**Problem to solve**
Starting at the line that contains "1873 › (736, 2452)", restate every line word for word through the end of the entries.

Stored records:
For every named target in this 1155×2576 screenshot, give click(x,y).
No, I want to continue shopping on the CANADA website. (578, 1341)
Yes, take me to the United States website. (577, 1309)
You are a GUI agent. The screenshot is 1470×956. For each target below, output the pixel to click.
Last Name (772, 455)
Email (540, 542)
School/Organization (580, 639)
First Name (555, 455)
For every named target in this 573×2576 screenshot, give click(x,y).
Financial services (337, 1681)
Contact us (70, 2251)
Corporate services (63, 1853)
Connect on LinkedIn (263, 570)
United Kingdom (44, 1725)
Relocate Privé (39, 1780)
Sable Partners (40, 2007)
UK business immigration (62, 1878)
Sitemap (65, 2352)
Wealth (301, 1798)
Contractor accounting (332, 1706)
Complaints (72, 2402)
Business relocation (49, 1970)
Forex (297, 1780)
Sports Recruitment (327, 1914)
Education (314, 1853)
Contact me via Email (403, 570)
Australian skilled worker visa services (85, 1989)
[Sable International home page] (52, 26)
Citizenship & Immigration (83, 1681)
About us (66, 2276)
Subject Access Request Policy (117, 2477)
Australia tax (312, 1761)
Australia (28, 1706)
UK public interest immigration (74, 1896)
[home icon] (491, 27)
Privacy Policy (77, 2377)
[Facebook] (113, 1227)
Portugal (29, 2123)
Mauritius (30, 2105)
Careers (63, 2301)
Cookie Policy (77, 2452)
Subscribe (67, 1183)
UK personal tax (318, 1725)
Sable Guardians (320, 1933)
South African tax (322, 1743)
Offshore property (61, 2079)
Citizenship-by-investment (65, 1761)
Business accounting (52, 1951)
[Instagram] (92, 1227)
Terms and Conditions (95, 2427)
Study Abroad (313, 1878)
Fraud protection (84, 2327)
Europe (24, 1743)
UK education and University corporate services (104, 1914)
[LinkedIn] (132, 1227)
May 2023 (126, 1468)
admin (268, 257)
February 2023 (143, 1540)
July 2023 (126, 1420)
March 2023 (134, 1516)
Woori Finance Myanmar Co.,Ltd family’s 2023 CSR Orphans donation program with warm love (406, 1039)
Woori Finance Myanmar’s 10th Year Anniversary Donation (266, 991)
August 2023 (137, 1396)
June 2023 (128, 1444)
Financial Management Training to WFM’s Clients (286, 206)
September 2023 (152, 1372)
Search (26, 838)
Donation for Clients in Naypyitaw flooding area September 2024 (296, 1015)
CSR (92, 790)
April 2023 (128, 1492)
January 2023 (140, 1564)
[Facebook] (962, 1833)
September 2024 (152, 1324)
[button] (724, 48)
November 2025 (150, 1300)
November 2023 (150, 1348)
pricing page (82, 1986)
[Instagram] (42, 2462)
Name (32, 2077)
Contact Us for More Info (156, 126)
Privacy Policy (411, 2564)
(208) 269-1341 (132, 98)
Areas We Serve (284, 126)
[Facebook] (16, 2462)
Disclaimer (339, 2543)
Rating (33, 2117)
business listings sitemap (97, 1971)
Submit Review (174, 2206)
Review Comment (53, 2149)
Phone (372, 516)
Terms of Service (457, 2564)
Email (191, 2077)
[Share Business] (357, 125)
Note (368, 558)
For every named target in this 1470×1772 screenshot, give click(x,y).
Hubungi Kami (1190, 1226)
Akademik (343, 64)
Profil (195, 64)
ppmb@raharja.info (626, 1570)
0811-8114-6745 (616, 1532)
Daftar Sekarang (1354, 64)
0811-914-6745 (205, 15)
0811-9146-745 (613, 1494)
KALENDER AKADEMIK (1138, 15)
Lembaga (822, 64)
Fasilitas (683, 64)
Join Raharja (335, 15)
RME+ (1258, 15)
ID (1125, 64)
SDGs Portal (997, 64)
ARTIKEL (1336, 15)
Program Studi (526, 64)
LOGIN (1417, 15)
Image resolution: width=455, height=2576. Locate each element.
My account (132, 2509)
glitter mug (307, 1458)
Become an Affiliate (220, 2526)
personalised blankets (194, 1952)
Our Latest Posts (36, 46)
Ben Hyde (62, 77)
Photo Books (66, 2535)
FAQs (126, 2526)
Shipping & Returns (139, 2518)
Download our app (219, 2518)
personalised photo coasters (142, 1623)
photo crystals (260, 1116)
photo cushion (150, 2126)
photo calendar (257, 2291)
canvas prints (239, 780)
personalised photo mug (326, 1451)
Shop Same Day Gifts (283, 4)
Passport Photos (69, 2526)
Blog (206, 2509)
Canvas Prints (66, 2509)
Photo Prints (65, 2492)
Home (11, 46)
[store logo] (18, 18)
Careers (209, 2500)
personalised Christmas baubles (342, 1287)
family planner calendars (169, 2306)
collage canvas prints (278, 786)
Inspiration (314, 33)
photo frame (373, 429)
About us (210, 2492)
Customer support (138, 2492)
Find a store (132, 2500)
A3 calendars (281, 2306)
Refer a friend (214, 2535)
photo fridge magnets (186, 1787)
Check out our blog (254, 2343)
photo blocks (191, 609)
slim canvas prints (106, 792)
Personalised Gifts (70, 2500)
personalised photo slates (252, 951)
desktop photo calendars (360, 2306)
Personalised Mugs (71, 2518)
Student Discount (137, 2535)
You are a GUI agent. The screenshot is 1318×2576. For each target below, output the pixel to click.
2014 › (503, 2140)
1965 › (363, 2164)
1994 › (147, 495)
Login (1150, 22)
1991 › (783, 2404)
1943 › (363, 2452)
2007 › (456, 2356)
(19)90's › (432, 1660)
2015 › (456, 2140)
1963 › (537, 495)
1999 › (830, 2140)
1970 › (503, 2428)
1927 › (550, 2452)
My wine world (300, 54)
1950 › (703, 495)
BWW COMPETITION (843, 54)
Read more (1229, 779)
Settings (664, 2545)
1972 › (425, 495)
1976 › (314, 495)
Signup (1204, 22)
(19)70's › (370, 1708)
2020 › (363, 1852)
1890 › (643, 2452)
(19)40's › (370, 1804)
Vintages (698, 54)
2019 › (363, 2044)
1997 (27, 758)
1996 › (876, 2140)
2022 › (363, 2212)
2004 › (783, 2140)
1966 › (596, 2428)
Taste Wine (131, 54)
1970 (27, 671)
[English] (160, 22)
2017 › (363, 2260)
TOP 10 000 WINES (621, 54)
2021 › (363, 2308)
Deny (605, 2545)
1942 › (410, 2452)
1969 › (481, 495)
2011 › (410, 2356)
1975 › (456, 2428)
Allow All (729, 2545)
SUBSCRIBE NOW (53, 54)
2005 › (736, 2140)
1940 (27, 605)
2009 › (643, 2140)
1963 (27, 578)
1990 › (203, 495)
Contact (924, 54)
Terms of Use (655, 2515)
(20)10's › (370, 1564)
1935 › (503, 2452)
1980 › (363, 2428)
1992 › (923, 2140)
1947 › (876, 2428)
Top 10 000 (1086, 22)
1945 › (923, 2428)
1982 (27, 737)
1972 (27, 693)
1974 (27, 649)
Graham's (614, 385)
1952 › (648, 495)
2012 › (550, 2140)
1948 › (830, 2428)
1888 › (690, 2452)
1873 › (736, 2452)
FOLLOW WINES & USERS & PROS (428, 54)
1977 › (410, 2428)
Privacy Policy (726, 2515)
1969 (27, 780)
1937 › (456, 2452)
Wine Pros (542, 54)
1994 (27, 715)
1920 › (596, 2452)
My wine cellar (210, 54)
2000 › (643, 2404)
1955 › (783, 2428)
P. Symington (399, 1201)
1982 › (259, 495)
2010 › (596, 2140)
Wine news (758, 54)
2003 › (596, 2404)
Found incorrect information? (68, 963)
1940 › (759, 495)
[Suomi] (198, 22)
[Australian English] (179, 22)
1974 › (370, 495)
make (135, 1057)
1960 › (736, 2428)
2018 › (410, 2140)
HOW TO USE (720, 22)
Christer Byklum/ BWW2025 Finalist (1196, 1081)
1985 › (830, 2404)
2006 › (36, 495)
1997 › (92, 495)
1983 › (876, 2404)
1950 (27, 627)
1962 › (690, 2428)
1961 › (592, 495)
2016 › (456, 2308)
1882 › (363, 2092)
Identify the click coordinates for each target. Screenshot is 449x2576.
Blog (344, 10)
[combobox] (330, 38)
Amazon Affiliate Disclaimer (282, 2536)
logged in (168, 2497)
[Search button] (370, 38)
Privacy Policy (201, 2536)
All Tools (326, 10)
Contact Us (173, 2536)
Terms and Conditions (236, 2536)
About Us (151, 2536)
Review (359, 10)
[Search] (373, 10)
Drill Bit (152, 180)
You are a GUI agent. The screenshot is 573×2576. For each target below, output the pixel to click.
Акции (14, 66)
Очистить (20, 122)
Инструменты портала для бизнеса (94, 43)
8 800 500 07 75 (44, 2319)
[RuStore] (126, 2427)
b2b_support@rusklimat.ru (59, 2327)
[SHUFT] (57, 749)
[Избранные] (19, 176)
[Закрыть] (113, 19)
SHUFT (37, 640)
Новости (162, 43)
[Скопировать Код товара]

**Problem solution**
1873 › (736, 2452)
FOLLOW WINES & USERS & PROS (428, 54)
1977 › (410, 2428)
Privacy Policy (726, 2515)
1969 (27, 780)
1937 › (456, 2452)
Wine Pros (542, 54)
1994 (27, 715)
1920 › (596, 2452)
My wine cellar (210, 54)
2000 › (643, 2404)
1955 › (783, 2428)
P. Symington (399, 1201)
1982 › (259, 495)
2010 › (596, 2140)
Wine news (758, 54)
2003 › (596, 2404)
Found incorrect information? (68, 963)
1940 › (759, 495)
[Suomi] (198, 22)
[Australian English] (179, 22)
1974 › (370, 495)
make (135, 1057)
1960 › (736, 2428)
2018 › (410, 2140)
HOW TO USE (720, 22)
Christer Byklum/ BWW2025 Finalist (1196, 1081)
1985 › (830, 2404)
2006 › (36, 495)
1997 › (92, 495)
1983 › (876, 2404)
1950 (27, 627)
1962 › (690, 2428)
1961 › (592, 495)
2016 › (456, 2308)
1882 › (363, 2092)
Identify the click coordinates for each target. Screenshot is 449x2576.
Blog (344, 10)
[combobox] (330, 38)
Amazon Affiliate Disclaimer (282, 2536)
logged in (168, 2497)
[Search button] (370, 38)
Privacy Policy (201, 2536)
All Tools (326, 10)
Contact Us (173, 2536)
Terms and Conditions (236, 2536)
About Us (151, 2536)
Review (359, 10)
[Search] (373, 10)
Drill Bit (152, 180)
You are a GUI agent. The screenshot is 573×2576. For each target below, output the pixel to click.
Акции (14, 66)
Очистить (20, 122)
Инструменты портала для бизнеса (94, 43)
8 800 500 07 75 (44, 2319)
[RuStore] (126, 2427)
b2b_support@rusklimat.ru (59, 2327)
[SHUFT] (57, 749)
[Избранные] (19, 176)
[Закрыть] (113, 19)
SHUFT (37, 640)
Новости (162, 43)
[Скопировать Код товара]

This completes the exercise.